Überraschend und unterhaltsam Gelungenes Abschlusskonzert des Euregio Musikfestivals in Melle

Von Jan Kampmeier

Einen unterhaltsamen Abend mit populären Stücken boten die Junge Philharmonie und die Uni Big Band ihren Zuhörern in Melle. Foto: Thomas OsterfeldEinen unterhaltsamen Abend mit populären Stücken boten die Junge Philharmonie und die Uni Big Band ihren Zuhörern in Melle. Foto: Thomas Osterfeld

Melle. Die Junge Philharmonie und die Uni Big Band Osnabrück treten mit populären Stücken gemeinsam zum Euregio Abschlusskonzert bei Solarlux in Melle an.
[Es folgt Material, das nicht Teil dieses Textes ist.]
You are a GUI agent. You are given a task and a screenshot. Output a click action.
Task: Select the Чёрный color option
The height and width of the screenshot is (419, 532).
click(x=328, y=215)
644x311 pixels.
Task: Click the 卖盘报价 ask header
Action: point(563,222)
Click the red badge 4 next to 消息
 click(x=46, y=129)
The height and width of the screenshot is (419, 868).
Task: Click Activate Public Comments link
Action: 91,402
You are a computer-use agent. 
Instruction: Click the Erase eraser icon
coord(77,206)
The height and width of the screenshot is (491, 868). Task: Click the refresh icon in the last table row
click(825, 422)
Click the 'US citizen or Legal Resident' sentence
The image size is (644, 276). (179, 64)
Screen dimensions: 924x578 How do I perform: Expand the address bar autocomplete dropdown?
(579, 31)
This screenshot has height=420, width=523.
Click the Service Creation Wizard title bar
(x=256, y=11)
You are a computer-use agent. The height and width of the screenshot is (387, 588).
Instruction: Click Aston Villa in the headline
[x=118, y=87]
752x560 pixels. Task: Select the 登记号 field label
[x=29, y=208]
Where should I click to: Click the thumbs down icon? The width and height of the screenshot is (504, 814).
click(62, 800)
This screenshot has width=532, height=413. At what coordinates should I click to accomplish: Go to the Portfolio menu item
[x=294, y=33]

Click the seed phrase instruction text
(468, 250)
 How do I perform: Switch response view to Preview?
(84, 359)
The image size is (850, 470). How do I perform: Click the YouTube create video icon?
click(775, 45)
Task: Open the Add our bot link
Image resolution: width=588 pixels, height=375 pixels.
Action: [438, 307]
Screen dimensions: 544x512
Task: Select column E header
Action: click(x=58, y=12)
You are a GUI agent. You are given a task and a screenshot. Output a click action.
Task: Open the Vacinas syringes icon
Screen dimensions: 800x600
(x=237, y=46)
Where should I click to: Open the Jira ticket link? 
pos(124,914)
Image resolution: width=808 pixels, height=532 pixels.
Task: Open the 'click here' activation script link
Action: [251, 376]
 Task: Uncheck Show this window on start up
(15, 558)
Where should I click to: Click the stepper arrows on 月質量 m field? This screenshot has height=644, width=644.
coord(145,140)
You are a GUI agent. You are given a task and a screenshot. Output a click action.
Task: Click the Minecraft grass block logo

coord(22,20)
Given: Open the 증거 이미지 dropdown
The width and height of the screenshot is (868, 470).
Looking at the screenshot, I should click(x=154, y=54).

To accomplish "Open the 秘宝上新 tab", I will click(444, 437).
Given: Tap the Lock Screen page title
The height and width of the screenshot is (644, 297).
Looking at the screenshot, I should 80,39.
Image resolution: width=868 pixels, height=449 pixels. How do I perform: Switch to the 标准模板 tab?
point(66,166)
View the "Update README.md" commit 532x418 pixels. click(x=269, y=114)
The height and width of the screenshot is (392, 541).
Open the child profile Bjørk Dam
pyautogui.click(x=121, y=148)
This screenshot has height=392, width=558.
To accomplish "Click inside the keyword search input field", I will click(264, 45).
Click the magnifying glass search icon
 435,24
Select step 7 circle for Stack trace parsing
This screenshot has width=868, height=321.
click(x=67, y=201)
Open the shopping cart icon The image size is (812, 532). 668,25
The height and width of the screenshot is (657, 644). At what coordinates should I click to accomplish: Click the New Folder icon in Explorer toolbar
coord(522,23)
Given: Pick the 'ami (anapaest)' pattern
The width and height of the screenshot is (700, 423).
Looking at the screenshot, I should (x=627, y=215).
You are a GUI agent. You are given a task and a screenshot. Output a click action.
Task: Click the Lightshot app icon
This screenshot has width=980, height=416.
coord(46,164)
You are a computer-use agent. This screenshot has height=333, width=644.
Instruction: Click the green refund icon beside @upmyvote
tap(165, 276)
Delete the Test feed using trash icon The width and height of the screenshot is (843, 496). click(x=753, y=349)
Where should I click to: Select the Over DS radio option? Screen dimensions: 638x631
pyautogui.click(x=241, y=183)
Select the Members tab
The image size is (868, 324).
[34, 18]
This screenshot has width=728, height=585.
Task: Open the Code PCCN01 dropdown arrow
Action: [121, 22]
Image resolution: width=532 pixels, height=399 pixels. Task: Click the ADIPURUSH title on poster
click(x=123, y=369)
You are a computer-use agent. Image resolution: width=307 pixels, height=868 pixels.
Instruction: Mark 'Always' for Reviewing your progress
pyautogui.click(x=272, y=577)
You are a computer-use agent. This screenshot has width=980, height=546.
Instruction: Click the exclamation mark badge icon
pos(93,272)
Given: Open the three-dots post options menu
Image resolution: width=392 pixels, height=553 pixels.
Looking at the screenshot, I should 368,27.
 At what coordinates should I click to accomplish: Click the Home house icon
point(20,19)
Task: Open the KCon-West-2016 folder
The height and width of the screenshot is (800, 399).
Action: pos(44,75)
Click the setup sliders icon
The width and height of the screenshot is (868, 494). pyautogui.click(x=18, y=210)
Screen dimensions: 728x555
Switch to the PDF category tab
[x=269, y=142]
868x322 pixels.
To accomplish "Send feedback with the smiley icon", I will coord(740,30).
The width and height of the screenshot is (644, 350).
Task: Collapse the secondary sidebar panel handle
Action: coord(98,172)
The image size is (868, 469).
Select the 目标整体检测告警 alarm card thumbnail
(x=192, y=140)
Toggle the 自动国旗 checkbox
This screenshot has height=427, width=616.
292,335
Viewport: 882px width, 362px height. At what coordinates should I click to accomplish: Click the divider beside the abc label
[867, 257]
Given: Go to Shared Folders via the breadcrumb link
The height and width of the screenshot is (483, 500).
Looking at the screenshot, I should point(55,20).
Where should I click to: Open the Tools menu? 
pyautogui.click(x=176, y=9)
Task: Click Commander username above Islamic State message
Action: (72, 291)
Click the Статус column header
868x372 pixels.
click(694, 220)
Christopher Wasmuth leitet die Junge Philharmonie Osnabrück vom Flügel aus, denn er spielt gleichzeitig den Solopart in Gershwins „Rhapsody in Blue“. Plötzlich steht Peter Witte auf und gibt einen Einsatz Richtung Uni Big Band Osnabrück. Massiver Bläsersatz, improvisierte Soli für Trompete, Posaune, Tenorsax und Klavier die, wie es sich beim Jazz gehört, umgehend beklatscht werden.

Das Abschlusskonzert des Euregio Musikfestivals bei Solarlux in Melle hält so einige Überraschungen bereit wie dieses Witte-Intermezzo im Gershwin, vor allem aber gelingt den beiden jungen Ensembles mit populären Stücken ein sehr unterhaltsamer Abend. Etwas aus dem Rahmen fallen sieben spanische Lieder von Manuel de Falla, weil sie etwas „seriöser“ daherkommen. Dafür singt Cornelia Salje, und die Opernfrau entpuppt sich als vorzügliche Liedsängerin, die bewusst mit den Farben ihres Mezzosoprans spielt und in den sanfteren Liedern wunderbar schlicht singt.

Gut ins Programm passen die Lieder auch in anderer Hinsicht: Spanisch und lateinamerikanisch nämlich ist der ganze Abend geprägt. Nach Kuba entführt zum Beispiel eine Ouvertüre von George Gershwin, viele Soli zeigen, wie fit das Orchester zur Zeit ist.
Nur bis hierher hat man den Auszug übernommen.